**DIRECTIONS FOR THIS TASK**. Lay out the entries below, from the line containing "Task: Click See all results link" through the line containing "pos(640,473)", inclusive, as a Markdown table with columns Row and Line. Give each non-blank line its own numbered row.

**RECORDS FOR THE EXERCISE**.
* Start *

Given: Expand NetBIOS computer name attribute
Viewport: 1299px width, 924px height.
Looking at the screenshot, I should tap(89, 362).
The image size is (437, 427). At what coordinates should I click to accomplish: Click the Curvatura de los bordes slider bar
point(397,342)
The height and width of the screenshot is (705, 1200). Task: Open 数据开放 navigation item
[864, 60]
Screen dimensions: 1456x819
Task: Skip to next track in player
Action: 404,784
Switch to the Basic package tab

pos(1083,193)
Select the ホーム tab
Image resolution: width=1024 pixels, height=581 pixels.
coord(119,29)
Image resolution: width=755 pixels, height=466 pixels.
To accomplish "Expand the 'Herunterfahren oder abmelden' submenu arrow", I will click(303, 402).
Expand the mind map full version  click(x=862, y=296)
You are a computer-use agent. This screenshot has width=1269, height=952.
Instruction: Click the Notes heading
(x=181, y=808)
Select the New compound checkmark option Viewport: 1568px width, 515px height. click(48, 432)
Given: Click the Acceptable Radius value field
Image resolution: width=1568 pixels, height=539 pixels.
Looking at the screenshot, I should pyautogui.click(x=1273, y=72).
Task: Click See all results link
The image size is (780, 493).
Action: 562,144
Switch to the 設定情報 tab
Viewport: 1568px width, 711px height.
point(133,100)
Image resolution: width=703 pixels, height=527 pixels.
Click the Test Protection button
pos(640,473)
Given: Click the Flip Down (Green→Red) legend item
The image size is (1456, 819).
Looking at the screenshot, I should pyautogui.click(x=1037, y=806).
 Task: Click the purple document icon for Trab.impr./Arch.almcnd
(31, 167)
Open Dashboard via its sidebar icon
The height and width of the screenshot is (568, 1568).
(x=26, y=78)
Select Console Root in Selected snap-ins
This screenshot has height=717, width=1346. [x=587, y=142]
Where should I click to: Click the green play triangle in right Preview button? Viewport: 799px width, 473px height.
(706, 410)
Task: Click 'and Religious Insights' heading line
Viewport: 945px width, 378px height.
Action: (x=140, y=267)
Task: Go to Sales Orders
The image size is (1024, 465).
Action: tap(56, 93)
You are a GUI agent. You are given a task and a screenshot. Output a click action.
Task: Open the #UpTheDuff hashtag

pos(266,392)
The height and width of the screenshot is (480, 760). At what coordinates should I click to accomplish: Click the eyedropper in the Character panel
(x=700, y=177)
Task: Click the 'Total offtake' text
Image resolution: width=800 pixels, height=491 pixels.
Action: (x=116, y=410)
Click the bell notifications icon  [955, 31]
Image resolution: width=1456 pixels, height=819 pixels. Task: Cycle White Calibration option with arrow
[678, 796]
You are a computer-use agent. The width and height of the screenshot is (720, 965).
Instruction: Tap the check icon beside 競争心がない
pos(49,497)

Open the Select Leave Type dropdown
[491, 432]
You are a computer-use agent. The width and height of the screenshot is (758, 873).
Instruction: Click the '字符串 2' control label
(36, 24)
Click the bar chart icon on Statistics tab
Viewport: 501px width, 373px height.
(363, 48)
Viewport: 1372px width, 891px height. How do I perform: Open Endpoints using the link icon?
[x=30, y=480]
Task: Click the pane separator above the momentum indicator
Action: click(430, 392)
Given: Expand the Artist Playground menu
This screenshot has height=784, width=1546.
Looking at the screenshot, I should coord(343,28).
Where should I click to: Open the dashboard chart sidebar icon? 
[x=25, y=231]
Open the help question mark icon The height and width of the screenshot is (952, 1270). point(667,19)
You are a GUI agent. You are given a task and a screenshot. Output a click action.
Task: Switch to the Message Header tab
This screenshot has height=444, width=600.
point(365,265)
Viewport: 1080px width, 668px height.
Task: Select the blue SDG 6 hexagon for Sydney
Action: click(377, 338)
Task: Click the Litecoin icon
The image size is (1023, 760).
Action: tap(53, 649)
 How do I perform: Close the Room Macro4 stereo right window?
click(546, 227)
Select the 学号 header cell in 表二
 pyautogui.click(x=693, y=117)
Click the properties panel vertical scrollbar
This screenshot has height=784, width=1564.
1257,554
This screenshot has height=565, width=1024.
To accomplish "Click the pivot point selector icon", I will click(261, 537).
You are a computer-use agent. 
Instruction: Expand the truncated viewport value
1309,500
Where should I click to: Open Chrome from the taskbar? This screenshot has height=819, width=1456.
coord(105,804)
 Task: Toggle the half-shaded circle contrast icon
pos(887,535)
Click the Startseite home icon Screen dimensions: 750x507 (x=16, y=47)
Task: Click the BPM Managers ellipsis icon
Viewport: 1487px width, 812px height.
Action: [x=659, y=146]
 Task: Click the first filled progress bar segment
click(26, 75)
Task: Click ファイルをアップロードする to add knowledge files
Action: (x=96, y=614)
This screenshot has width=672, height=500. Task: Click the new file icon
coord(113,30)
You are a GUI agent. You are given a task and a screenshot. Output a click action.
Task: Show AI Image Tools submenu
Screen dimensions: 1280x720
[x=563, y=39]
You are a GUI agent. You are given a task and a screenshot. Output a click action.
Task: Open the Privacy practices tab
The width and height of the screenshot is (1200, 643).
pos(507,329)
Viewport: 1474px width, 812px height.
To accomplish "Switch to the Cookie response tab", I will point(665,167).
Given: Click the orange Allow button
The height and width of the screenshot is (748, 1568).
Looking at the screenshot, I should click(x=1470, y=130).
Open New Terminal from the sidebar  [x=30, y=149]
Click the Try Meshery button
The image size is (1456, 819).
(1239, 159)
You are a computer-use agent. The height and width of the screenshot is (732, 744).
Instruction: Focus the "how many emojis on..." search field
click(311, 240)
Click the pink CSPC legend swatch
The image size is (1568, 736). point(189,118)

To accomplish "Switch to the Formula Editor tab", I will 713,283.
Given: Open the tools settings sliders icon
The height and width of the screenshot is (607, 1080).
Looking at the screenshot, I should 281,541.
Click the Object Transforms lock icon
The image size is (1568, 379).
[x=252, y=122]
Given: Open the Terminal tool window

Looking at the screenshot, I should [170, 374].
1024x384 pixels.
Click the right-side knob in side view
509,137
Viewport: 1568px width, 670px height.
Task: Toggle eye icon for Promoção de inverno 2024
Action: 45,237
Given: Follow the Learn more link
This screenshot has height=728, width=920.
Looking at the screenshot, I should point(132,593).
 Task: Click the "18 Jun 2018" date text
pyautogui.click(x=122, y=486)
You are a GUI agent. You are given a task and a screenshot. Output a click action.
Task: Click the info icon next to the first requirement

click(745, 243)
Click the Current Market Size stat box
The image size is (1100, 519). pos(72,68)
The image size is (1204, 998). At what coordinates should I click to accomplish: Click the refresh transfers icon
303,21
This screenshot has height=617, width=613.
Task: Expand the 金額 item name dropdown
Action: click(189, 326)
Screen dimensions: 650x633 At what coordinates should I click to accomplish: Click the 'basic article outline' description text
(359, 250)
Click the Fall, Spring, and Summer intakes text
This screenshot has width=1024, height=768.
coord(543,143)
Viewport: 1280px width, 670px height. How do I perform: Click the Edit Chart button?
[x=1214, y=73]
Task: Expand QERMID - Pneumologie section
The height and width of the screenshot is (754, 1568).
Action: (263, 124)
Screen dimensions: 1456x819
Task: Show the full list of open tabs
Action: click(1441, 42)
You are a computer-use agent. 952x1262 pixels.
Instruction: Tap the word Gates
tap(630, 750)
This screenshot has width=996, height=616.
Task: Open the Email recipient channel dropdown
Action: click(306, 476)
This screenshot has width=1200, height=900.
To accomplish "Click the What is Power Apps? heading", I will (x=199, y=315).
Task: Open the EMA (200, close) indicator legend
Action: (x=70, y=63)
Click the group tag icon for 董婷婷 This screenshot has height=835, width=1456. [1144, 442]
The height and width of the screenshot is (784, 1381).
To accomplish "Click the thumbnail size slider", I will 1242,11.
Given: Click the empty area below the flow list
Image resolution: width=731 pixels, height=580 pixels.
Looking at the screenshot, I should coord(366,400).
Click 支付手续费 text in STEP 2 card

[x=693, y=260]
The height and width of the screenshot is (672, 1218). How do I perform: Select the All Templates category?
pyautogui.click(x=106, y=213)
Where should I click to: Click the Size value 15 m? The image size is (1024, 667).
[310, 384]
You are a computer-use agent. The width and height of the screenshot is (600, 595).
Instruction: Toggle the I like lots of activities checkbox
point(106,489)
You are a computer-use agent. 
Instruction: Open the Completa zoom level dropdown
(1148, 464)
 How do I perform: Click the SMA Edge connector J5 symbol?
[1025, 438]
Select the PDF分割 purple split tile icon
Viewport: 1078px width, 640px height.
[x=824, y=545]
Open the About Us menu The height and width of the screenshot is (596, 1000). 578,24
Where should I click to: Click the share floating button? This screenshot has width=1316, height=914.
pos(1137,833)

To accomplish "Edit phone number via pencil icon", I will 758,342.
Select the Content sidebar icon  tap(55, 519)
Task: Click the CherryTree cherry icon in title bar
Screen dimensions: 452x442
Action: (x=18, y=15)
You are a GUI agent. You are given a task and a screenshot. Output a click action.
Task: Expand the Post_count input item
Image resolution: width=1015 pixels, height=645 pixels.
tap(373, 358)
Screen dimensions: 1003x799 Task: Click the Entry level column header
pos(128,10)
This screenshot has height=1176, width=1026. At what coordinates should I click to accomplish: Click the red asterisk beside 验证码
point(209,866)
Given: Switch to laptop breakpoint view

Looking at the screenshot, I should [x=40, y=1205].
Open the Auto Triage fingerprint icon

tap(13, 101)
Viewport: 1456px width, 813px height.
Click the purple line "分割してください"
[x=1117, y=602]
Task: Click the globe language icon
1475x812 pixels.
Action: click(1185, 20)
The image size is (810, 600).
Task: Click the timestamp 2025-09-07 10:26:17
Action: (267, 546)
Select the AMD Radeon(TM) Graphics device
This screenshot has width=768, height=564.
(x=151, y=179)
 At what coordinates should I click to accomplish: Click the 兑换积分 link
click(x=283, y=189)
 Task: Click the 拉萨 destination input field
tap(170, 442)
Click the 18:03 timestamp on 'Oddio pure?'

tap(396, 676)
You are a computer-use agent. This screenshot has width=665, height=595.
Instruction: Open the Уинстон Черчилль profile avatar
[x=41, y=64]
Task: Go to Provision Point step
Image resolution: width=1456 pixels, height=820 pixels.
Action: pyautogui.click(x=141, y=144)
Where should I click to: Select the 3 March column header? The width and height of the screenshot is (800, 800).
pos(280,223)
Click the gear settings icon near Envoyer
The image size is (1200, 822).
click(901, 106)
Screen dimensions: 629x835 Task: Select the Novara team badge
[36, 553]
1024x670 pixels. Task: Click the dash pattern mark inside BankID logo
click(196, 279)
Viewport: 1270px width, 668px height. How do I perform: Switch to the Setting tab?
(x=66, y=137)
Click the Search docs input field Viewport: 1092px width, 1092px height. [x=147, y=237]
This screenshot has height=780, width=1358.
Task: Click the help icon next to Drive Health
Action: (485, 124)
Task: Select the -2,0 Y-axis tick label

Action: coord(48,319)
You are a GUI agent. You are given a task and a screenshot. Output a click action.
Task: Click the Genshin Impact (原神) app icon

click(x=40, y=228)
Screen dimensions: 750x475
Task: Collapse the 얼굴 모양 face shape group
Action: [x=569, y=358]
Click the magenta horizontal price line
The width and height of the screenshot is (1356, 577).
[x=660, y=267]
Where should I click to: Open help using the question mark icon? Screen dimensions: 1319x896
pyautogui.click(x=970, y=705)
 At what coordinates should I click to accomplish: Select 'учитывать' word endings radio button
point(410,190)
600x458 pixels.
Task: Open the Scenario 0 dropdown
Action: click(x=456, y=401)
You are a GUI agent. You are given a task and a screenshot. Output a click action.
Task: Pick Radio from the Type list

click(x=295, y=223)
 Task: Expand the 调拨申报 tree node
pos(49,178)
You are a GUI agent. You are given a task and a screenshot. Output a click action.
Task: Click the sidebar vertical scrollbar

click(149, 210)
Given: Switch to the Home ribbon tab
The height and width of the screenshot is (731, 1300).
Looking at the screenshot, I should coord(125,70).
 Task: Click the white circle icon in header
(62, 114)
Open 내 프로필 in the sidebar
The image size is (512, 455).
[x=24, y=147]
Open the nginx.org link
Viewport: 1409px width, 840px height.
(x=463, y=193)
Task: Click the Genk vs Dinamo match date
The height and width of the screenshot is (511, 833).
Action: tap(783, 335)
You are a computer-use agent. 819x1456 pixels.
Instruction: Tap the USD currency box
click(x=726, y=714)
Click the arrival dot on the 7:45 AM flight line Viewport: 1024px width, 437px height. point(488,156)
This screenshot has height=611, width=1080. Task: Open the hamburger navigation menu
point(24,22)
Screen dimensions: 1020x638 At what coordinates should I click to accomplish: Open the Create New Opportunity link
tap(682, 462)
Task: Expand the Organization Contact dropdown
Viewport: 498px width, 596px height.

* End *

**FINAL RESULT**.
| Row | Line |
|---|---|
| 1 | Task: Click See all results link |
| 2 | The image size is (780, 493). |
| 3 | Action: 562,144 |
| 4 | Switch to the 設定情報 tab |
| 5 | Viewport: 1568px width, 711px height. |
| 6 | point(133,100) |
| 7 | Image resolution: width=703 pixels, height=527 pixels. |
| 8 | Click the Test Protection button |
| 9 | pos(640,473) |